# What is required
What lines of the data hold the string "selector"? Pull each one out.

# Given information
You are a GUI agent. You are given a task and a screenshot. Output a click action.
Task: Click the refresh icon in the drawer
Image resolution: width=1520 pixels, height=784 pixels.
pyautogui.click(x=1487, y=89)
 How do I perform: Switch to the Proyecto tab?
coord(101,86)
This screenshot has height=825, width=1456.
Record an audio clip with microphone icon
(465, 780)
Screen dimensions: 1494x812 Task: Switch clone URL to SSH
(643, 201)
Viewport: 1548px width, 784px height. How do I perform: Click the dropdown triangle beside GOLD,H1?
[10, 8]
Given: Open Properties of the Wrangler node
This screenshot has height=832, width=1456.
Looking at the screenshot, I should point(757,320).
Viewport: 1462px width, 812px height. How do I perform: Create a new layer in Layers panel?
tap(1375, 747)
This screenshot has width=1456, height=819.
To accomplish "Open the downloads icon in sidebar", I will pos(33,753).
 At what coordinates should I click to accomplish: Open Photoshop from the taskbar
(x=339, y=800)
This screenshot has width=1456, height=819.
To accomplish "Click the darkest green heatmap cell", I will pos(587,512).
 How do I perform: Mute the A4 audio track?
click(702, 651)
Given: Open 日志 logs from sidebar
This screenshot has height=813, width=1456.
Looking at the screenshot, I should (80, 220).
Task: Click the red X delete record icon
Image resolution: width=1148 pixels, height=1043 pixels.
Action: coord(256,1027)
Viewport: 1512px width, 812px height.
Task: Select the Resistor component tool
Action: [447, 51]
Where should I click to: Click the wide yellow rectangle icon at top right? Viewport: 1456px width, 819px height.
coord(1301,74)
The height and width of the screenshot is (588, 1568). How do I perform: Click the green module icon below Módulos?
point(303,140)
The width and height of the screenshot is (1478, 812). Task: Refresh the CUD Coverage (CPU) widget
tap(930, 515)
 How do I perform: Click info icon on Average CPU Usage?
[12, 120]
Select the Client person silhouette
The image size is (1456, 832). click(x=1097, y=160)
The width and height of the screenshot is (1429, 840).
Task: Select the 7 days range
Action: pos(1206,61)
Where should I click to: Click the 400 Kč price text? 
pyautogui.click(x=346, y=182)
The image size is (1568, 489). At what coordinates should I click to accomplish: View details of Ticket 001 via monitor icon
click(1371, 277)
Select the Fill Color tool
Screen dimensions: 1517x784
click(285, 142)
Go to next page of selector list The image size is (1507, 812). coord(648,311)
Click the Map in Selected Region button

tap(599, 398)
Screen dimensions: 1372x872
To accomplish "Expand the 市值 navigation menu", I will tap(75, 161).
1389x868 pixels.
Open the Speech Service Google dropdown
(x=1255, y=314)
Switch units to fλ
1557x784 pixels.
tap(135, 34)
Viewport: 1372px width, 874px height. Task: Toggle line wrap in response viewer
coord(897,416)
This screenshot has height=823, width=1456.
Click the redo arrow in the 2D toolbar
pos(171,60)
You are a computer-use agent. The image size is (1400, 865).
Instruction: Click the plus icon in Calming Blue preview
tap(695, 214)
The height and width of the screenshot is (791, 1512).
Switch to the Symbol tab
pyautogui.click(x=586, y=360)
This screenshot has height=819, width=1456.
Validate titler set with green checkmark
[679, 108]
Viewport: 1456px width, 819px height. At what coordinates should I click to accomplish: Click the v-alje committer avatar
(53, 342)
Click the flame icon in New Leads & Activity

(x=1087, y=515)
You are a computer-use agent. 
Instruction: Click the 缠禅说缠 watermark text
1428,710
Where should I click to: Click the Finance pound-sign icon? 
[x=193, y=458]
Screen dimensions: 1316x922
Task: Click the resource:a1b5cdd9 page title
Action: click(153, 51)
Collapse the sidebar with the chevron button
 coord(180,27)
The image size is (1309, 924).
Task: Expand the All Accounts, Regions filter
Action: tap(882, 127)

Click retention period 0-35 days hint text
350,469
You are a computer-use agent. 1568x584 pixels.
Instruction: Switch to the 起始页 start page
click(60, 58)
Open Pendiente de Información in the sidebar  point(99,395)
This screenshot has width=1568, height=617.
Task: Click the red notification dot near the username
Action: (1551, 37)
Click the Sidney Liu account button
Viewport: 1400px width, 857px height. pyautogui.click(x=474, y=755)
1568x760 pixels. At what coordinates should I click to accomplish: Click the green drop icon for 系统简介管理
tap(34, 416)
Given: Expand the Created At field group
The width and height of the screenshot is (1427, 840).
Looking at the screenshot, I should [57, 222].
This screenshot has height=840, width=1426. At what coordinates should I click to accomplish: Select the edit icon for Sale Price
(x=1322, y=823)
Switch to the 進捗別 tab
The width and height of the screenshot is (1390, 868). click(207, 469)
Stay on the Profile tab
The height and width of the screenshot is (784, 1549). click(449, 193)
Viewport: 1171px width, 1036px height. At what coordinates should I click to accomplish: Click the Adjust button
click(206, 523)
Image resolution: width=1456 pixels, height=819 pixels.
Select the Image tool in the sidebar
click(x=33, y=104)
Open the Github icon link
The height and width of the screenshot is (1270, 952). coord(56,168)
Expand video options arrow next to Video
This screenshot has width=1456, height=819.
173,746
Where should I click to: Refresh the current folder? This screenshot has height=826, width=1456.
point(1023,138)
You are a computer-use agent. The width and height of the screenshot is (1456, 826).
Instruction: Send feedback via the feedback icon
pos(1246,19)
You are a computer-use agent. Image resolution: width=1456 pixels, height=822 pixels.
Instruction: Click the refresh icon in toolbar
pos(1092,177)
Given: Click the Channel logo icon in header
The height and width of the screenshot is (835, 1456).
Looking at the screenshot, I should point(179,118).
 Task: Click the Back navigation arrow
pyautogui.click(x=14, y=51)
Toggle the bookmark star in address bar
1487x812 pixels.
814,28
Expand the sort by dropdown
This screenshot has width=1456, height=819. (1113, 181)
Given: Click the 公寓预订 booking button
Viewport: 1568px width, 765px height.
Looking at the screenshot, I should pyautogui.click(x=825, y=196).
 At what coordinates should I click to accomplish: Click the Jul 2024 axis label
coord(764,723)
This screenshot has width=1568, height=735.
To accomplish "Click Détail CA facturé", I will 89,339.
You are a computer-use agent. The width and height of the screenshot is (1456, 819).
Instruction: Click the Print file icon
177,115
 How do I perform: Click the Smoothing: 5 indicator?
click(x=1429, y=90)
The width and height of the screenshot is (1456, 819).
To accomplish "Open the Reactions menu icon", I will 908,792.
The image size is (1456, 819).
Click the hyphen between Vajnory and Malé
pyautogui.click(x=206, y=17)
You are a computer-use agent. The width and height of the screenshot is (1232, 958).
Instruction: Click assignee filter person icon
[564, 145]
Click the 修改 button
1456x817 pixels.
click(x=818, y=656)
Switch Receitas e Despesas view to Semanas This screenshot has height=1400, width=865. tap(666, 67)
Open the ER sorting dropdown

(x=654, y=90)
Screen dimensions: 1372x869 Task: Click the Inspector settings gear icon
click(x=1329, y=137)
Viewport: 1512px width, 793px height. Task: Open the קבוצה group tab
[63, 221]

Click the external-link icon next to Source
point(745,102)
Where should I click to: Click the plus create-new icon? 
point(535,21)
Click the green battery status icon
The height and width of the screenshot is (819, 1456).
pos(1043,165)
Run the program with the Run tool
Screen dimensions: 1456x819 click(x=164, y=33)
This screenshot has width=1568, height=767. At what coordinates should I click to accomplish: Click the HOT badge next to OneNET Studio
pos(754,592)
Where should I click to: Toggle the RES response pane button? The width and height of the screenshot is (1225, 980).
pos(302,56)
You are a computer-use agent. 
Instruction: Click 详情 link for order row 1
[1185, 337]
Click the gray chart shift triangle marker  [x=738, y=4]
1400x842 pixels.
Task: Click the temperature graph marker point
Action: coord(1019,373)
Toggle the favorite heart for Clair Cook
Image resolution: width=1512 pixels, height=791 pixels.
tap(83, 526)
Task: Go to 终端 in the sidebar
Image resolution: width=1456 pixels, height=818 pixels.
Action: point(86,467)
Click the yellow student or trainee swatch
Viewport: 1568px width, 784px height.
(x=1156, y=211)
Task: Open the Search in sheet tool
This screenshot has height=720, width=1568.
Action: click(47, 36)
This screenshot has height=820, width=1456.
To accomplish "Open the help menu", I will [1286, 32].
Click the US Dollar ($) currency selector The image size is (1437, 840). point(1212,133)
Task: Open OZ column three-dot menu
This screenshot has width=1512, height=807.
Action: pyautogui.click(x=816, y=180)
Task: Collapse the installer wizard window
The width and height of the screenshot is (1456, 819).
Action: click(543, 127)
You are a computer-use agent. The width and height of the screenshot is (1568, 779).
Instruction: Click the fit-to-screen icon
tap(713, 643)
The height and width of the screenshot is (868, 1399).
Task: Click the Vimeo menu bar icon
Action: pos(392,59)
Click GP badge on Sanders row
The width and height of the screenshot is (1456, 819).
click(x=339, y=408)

# Response area
Go to next page of selector list The image size is (1507, 812). coord(648,311)
Click the US Dollar ($) currency selector The image size is (1437, 840). point(1212,133)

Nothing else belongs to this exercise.